There was again a deathlike lull, the wind fell to a small melancholy sough amongst the tree-tops, and once more, where we sat, there was not a breath stirring. So complete was the calm now, that after a light had been struck, and placed on the floor in the middle of the room, showing the surrounding group of shivering half-naked savages, with fearful distinctness, the flame shot up straight as an arrow, clear and bright, although the distant roar of the storm still thundered afar off as it rushed over the mountain above us.
This unexpected stillness frightened the women even more than the fierceness of the gale when at the loudest had done.
“We must go forth,” said Senora Campana; “the elements are only gathering themselves for a more dreadful hurricane than what we have already experienced. We must go forth to the little chapel in the wood, or the next burst may, and will, bury us under the walls;” and she moved towards Maria’s room, where, by this time, lights had again been placed. “We must move the body,” we could hear her say; “we must all proceed to the chapel; in a few minutes the storm will be raging again louder than ever.”
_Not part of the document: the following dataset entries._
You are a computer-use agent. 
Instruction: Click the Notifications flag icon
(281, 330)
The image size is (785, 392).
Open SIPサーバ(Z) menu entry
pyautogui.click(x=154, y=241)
“And my wife is very right,” said Don Ricardo; “so, Caspar, call the other people; have some mats, and quatres, and mattresses carried down to the chapel, and we shall all remove, for, with half of the roof gone, it is but tempting the Almighty to remain here longer.”
The word was passed, and we were soon under weigh, four negroes leading the van, carrying the uncoffined body of the poor girl on a sofa; while two servants, with large splinters of a sort of resinous wood for flambeaux, walked by the side of it. Next followed the women of the family, covered up with all the cloaks and spare garments that could be collected; then came Don Picador Cangrejo, with Ricardo Campana, the skipper, Aaron Bang, and myself; the procession being closed by the household negroes, with more lights, which all burned steadily and clear.
We descended through a magnificent natural avenue of lofty trees (whose brown moss-grown trunks and fantastic boughs were strongly lit up by the blaze of the torches; while the fresh white splinter-marks where the branches had been tom off by the storm, glanced bright and clear, and the rain-drops on the dark leaves sparkled like diamonds) towards the river, along whose brink the brimful red-foaming waters rushed past us, close by the edge of the path, now ebbing suddenly a foot or so, and then surging up again beyond their former bounds, as if large stones or trunks of trees above, were from time to time damming up the troubled waters, and then giving way. After walking about four hundred yards, we came to a small but massive chapel, fronting the river, the back part resting against a rocky bank, with two superb cypress-trees growing, one on each side of the door; we entered, Padre Carera leading the way. The whole area of the interior of the building did not exceed a parallelogram of twenty feet by twelve. At the eastern end, fronting the door, there was a small altar-piece of hard-wood, richly ornamented with silver, and one or two bare wooden benches standing on the tiled floor; but the chief security we had that the building would withstand the storm, consisted in its having no window or aperture whatsoever, excepting two small ports, one on each side of the altar piece, and the door, which was a massive frame of hardwood planking.
The body was deposited at the foot of the altar, and the ladies, having been wrapped up in cloaks and blankets, were safely lodged in quatres, while we, the gentlemen of the comfortless party, seated ourselves, disconsolately enough, on the wooden benches.